**SOURCE PASSAGE:**
--- START ---
U.N. High Commissioner for Human Rights Michelle Bachelet, center right, poses for a photo with Venezuela's self proclaimed President Juan Guaido, center left, and other opposition lawmakers, on the steps of the national assembly in Caracas, Venezuela, Fr

Venezuelan opposition leader Juan Guaido said Friday he expressed in a meeting with United Nations High Commissioner for Human Rights Michelle Bachelet the need to oust President Nicolas Maduro and end the country's "suffering."

Bachelet met with Guaido in Caracas on the last day of her visit to Venezuela and was scheduled to meet separately with Maduro before she leaves the country.

Guaido told reporters after the meeting Bachelet's visit would "serve to bring solutions to the catastrophe that this country is experiencing and "serve to reinvigorate the fight in Venezuela."

Guaido also said two members of Bachelet's team would remain in the country to investigate issues related to shortages of essential goods and allegations Maduro has violated human rights while cracking down on the opposition.

Bachelet's trip comes as both men continue to struggle for control of the crisis-ridden, oil-rich country.

Guaido's five-month campaign to oust Maduro has not been successful, despite being recognized as Venezuela's legitimate president by U.S. President Donald Trump and about other 50 other world leaders.

Maduro has maintained that Guaido's efforts have been part of a U.S.-backed coup attempt. Appearing on state television before Bachelet's Wednesday arrival, Maduro said he was ready to hear her proposals to improve conditions in Venezuela and said her visit "will be good for Venezuela's system of human rights."
--- END ---
**Collection entries:**
--- START ---
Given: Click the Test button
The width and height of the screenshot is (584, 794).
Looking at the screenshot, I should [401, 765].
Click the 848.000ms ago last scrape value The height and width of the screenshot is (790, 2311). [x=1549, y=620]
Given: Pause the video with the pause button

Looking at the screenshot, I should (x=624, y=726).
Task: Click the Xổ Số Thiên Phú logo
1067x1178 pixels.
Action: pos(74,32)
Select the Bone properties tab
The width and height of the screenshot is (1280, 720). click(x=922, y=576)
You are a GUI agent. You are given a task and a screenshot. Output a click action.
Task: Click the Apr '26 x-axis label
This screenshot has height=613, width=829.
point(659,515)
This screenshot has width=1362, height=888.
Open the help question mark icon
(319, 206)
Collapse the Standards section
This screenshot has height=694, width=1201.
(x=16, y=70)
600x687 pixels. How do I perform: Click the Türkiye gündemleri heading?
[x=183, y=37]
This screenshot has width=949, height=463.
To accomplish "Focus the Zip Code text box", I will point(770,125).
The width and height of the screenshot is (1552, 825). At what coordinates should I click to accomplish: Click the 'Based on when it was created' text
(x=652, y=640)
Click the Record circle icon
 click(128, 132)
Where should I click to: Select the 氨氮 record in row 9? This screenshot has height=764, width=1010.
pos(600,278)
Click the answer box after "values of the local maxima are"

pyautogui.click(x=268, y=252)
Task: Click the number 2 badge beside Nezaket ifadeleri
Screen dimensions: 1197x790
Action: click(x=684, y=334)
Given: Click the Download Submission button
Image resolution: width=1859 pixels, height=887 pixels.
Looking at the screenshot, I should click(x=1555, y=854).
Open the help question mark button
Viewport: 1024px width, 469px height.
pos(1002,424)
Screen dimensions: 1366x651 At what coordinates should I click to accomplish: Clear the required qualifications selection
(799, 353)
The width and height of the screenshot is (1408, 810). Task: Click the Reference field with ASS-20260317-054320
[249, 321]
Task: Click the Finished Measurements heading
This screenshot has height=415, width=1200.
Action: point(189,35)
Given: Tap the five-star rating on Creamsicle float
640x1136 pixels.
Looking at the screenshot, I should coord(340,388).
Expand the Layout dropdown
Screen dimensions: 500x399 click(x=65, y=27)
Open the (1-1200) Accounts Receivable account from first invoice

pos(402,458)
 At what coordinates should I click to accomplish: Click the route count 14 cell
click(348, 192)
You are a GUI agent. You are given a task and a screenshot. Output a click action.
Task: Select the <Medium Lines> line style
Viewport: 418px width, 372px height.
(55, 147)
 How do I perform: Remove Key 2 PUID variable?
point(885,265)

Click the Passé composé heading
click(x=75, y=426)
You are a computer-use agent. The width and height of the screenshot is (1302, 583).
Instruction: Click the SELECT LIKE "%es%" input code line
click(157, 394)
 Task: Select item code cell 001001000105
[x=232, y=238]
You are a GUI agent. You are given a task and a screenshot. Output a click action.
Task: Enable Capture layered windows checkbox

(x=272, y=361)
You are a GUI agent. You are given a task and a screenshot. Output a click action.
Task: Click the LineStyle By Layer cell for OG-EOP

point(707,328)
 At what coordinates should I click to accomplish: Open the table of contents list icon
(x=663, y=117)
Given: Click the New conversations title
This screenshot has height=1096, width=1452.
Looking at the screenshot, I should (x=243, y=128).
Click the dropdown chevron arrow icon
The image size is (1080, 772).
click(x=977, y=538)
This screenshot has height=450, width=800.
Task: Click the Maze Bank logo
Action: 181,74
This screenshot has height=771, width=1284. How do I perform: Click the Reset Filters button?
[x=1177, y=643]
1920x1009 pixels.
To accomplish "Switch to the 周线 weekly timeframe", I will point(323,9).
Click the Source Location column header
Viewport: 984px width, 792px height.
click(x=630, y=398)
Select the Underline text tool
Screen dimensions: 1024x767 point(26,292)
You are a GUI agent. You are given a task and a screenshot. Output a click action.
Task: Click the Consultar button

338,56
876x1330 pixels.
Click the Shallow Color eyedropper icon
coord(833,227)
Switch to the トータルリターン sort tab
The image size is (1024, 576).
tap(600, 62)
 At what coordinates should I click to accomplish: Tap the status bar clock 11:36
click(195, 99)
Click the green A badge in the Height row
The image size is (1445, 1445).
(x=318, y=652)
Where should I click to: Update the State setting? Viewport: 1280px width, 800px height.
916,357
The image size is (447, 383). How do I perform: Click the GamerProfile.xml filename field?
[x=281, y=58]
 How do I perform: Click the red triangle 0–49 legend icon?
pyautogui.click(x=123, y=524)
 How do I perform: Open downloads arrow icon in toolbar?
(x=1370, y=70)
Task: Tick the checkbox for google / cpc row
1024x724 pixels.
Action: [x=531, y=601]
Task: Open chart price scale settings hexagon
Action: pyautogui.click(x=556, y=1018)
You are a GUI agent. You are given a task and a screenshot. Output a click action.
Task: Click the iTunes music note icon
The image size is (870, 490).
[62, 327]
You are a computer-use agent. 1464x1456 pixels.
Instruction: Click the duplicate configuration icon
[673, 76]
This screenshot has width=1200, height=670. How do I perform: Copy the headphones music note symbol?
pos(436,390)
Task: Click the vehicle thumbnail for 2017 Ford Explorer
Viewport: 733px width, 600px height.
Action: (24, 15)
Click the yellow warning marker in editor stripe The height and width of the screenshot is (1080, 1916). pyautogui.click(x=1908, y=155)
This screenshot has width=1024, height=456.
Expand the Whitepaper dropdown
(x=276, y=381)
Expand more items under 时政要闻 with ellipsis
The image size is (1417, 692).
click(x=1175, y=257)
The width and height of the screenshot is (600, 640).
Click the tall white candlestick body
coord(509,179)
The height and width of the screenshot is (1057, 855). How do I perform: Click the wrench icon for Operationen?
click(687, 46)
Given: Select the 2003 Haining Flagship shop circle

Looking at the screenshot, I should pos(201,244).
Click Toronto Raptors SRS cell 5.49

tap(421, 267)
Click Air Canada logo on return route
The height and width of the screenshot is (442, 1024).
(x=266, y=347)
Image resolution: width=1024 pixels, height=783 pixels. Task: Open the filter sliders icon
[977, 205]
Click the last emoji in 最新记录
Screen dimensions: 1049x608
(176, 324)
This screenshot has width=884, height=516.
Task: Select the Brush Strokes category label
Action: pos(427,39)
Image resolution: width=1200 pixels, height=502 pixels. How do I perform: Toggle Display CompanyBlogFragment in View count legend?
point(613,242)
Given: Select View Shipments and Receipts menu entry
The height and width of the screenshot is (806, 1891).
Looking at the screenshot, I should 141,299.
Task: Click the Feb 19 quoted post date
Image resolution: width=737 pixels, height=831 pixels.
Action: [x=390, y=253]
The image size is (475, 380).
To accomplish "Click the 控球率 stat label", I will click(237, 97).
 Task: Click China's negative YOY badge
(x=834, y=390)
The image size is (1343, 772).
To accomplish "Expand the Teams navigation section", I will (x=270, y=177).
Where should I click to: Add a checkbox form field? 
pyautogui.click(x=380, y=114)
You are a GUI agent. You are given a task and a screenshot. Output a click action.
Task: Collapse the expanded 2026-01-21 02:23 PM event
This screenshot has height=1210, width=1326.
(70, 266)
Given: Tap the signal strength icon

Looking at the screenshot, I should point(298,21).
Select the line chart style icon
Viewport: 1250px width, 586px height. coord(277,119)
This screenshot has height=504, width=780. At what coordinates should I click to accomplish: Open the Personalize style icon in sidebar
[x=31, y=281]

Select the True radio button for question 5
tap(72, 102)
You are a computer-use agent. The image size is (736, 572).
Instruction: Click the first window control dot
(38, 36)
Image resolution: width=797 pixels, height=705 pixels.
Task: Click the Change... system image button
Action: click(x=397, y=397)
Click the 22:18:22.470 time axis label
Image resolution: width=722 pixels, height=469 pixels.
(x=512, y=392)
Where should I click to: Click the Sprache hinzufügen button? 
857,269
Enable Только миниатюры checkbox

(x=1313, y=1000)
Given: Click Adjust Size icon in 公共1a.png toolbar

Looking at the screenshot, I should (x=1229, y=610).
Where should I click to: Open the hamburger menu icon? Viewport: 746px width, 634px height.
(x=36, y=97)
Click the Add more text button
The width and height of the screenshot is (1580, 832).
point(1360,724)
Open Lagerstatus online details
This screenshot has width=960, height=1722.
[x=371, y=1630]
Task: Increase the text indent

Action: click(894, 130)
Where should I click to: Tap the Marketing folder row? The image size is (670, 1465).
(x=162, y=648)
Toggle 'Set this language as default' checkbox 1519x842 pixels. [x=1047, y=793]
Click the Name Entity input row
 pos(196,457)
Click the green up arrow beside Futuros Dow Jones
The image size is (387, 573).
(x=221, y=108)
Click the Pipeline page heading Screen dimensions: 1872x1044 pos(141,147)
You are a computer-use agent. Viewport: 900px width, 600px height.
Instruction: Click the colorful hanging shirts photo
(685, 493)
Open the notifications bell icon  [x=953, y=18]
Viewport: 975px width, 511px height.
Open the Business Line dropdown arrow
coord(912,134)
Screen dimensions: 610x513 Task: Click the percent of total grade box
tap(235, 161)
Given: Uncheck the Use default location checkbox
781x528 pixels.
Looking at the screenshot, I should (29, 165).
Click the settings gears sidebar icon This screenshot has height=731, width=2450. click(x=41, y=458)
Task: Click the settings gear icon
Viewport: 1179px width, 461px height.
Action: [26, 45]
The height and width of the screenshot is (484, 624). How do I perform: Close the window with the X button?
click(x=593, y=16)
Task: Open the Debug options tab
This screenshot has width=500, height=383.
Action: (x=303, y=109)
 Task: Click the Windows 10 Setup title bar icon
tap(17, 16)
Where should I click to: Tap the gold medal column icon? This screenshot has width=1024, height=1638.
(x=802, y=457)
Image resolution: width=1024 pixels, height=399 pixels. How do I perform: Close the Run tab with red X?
--- END ---
**THINGS TO DO:**
1: From the article on Bachelet's visit to Venezuela, set down the passage starting with "Guaido told reporters" and going on through "crisis-ridden, oil-rich country.".
2: Summarize the article on Bachelet's visit to Venezuela in two sentences.
3: Answer these questions from the article on Bachelet's visit to Venezuela:
(a) On which day of her visit did Bachelet meet with Guaido?
(b) How many members of Bachelet's team would remain in the country, according to Guaido?
(c) How long has Guaido's campaign to oust Maduro lasted?

**EXPECTED RESULTS:**
1:
Guaido told reporters after the meeting Bachelet's visit would "serve to bring solutions to the catastrophe that this country is experiencing and "serve to reinvigorate the fight in Venezuela."

Guaido also said two members of Bachelet's team would remain in the country to investigate issues related to shortages of essential goods and allegations Maduro has violated human rights while cracking down on the opposition.

Bachelet's trip comes as both men continue to struggle for control of the crisis-ridden, oil-rich country.

2: Michelle Bachelet, the U.N. High Commissioner for Human Rights, met with opposition leader Juan Guaido in Caracas on the last day of her visit to Venezuela, where he said he expressed the need to oust President Nicolas Maduro, and she was scheduled to meet separately with Maduro before leaving. Guaido said two members of her team would remain to investigate shortages of essential goods and alleged human rights violations, while Maduro, who calls Guaido's efforts part of a U.S.-backed coup attempt, said her visit would be good for Venezuela's system of human rights.

3:
(a) The last day of her visit.
(b) Two.
(c) Five months.